_TRECHO EXIBIDO_

┄┄┄┄┄┄┄┄┄┄┄┄┄┄┄┄┄┄┄┄

Antígona de Sófocles em paralelo ao comentário de Lacan no Seminário VII
 

- A ética da psicanálise (resumo, comentários e notas)

 

Sandra Edler

 

 

 

    A tragédia, um gênero literário original, surge em Atenas, no fim do século VI a.C., nascida do culto a Dionísio. Aparece em sucessão à epopéia, à poesia lírica e precede a constituição da filosofia. O apagamento da tragédia coincide com o momento em que a filosofia triunfa. A tragédia grega não se coloca apenas como obra de arte. Tornou-se uma instituição social que, pela fundação dos concursos trágicos, a cidade coloca ao lado de seus órgãos políticos e jurídicos. "A cidade se faz teatro. Ela se toma como objeto de representação e desempenha a si própria diante do público"

(Vernant e Vidal-Naquet, 1999, p. 10).

 

    De um lado, o coro, personagem coletiva e anônima encarnada por um colegiado de cidadãos cujo papel é exprimir o sentimento do grupo (cidadãos e expectadores). Do outro, o herói trágico, o ator cujo desempenho vai situar o âmago da questão a ser discutida dentro de um contexto tenso que opõe passado e presente, tradição e inovação, mito e cidade. A tragédia tem como objeto o homem internamente dividido e que precisa escolher uma posição num universo de valores que não mostra, de forma clara, o que deve ser feito. E o sentido trágico aponta, cada vez mais, a responsabilidade do homem frente àquilo que lhe acontece.

 

    Qual é enfim o lugar desse homem num universo social, ambíguo, dilacerado por contradições, onde nenhuma regra aparece como definitivamente estabelecida, (...), onde a justiça se desloca, gira sobre si mesma e se transforma em seu contrário? (p. 10).

 

    Ética é o juízo sobre um ato. Hoje, num mundo exposto a rápidas mudanças, diante de valores em vertiginosa mutação, não estamos tão distantes assim dos gregos na jovem democracia ateniense do século V a.C. e a leitura do Seminário VII, A ética da psicanálise (1959/1960), cinquenta e quatro anos depois de proferido por Lacan, mostra-se fértil e estimulante para, nele, destacarmos questões com as quais nos confrontamos, na atualidade.

 

    Sempre que articulamos a psicanálise à tragédia, como fizeram Freud e Lacan, encontramos inúmeros pontos de encontro, conexões e formas de ilustrar questões como o lugar do sujeito, o pathos1, a paixão, a desmesura, a hybris2, a transgressão. No corpo da tragédia encontramos o espaço do espanto, da interrogação, da dúvida, da dor, da solidão e da morte. E, sobretudo, a idéia cara à psicanálise, de que a vida não nos dá tréguas e não nos oferece a perspectiva da conciliação. A tragédia destaca a nós, psicanalistas, o aspecto pulsional, o excesso com o qual convivemos e do qual temos que dar conta. O excesso que os gregos chamavam de desmesura. Tragédia é estar vivo e ter que fazer algo com esse excesso que não deixa de nos açoitar.

┄┄┄┄┄┄┄┄┄┄┄┄┄┄┄┄┄┄┄┄

_O QUE FAZER_
1. Repita sem alterações o segmento do texto sobre a tragédia grega que vai de "(Vernant e Vidal-Naquet, 1999, p." a "que lhe acontece.".
2. Reescreva em forma de lista o parágrafo do texto sobre a tragédia grega que começa com "De um lado, o coro", preservando seus fatos principais.
3. Segundo o texto sobre a tragédia grega, de que culto nasceu a tragédia?

_MATERIAL DE ORIGEM_
┄┄┄┄┄┄┄┄┄┄┄┄┄┄┄┄┄┄┄┄

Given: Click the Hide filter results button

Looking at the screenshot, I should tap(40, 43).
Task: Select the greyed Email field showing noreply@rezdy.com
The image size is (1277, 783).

┄┄┄┄┄┄┄┄┄┄┄┄┄┄┄┄┄┄┄┄

_RESPOSTAS_
1.
(Vernant e Vidal-Naquet, 1999, p. 10).

 

    De um lado, o coro, personagem coletiva e anônima encarnada por um colegiado de cidadãos cujo papel é exprimir o sentimento do grupo (cidadãos e expectadores). Do outro, o herói trágico, o ator cujo desempenho vai situar o âmago da questão a ser discutida dentro de um contexto tenso que opõe passado e presente, tradição e inovação, mito e cidade. A tragédia tem como objeto o homem internamente dividido e que precisa escolher uma posição num universo de valores que não mostra, de forma clara, o que deve ser feito. E o sentido trágico aponta, cada vez mais, a responsabilidade do homem frente àquilo que lhe acontece.

2.
- O coro é uma personagem coletiva e anônima, encarnada por um colegiado de cidadãos, cujo papel é exprimir o sentimento do grupo.
- O herói trágico é o ator cujo desempenho situa o âmago da questão num contexto tenso que opõe passado e presente, tradição e inovação, mito e cidade.
- A tragédia tem como objeto o homem internamente dividido, que precisa escolher uma posição num universo de valores que não mostra claramente o que deve ser feito.
- O sentido trágico aponta, cada vez mais, a responsabilidade do homem frente ao que lhe acontece.

3. Do culto a Dionísio.